* START DATA ENTRIES *
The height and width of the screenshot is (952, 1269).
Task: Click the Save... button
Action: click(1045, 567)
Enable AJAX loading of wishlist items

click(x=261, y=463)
* END DATA ENTRIES *
* START DATA ENTRIES *
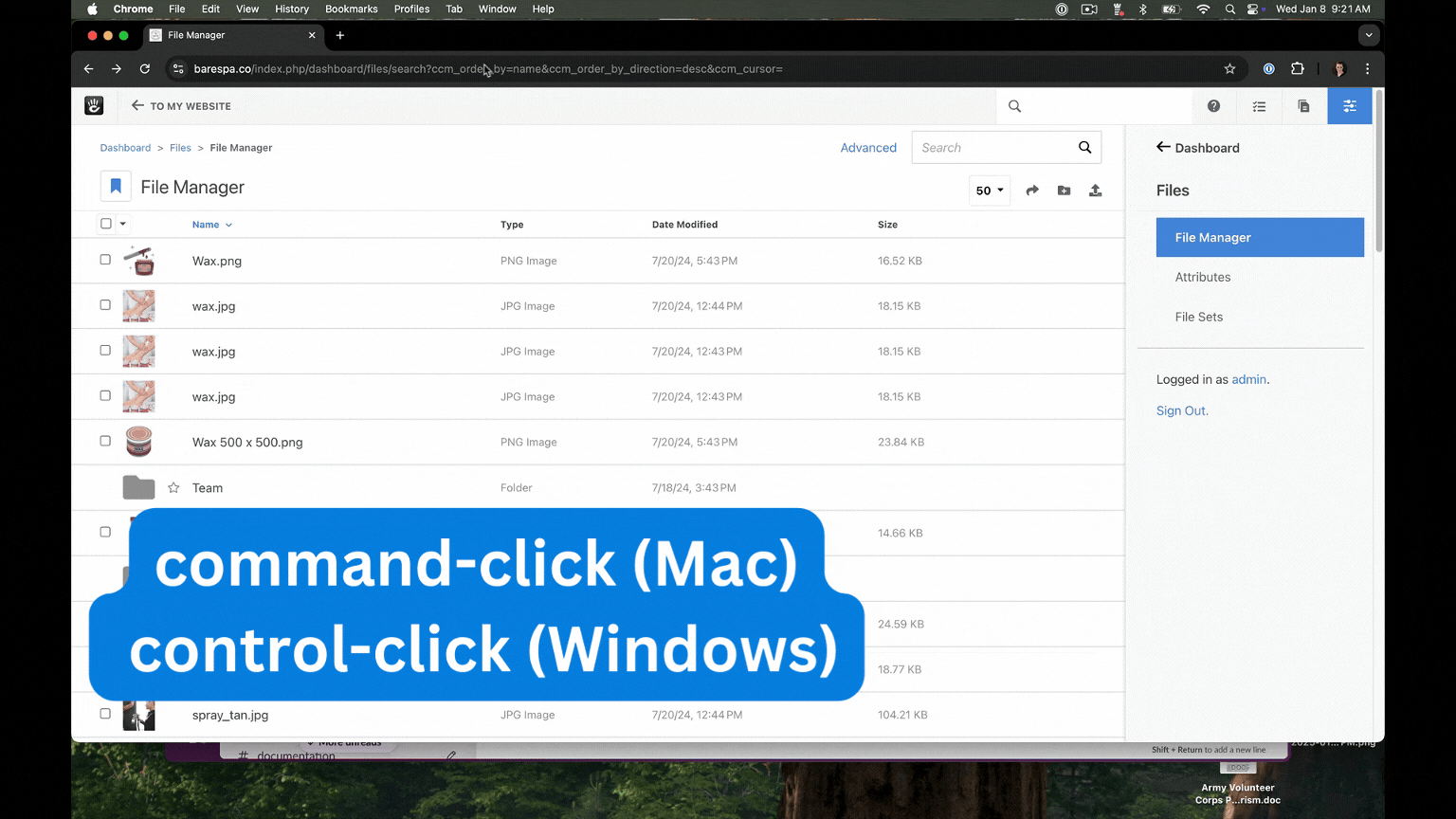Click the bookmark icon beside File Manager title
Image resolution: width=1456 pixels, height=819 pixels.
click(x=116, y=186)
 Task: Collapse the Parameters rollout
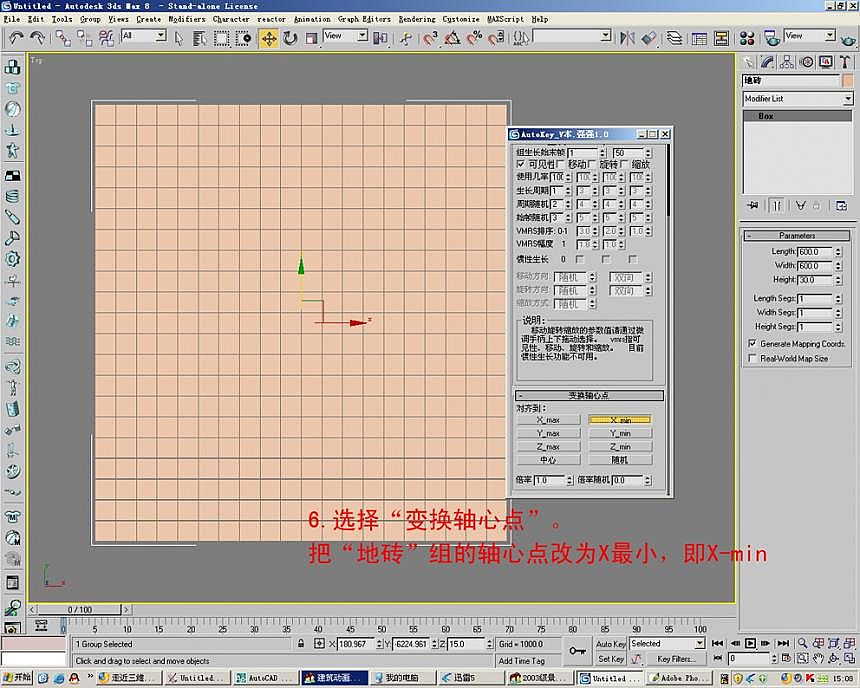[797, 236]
* END DATA ENTRIES *
* START DATA ENTRIES *
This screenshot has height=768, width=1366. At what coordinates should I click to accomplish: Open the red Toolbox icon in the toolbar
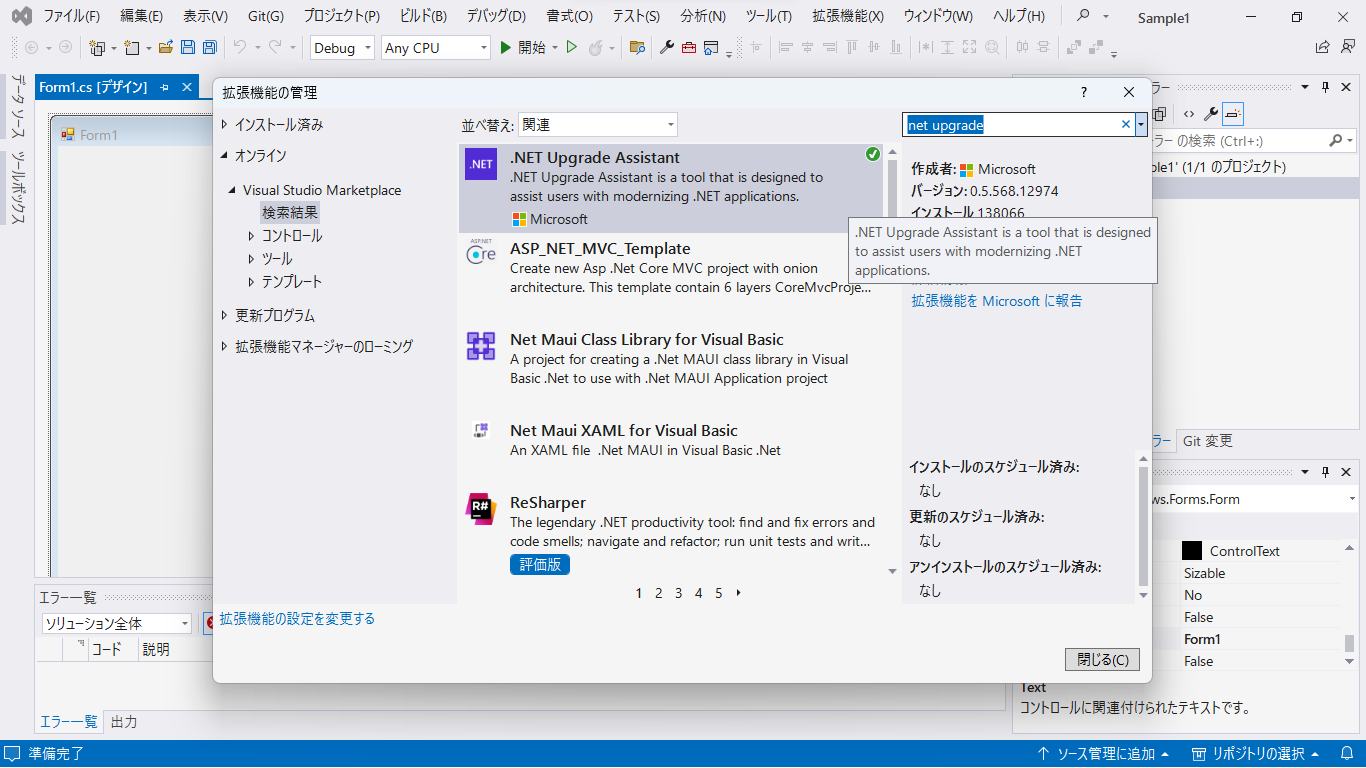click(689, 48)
* END DATA ENTRIES *
Collect every line in the entries above that contains the word "width".

TASK ANSWER:
The height and width of the screenshot is (952, 1269).
Image resolution: width=1456 pixels, height=819 pixels.
This screenshot has height=768, width=1366. At what coordinates should I click to accomplish: Open the red Toolbox icon in the toolbar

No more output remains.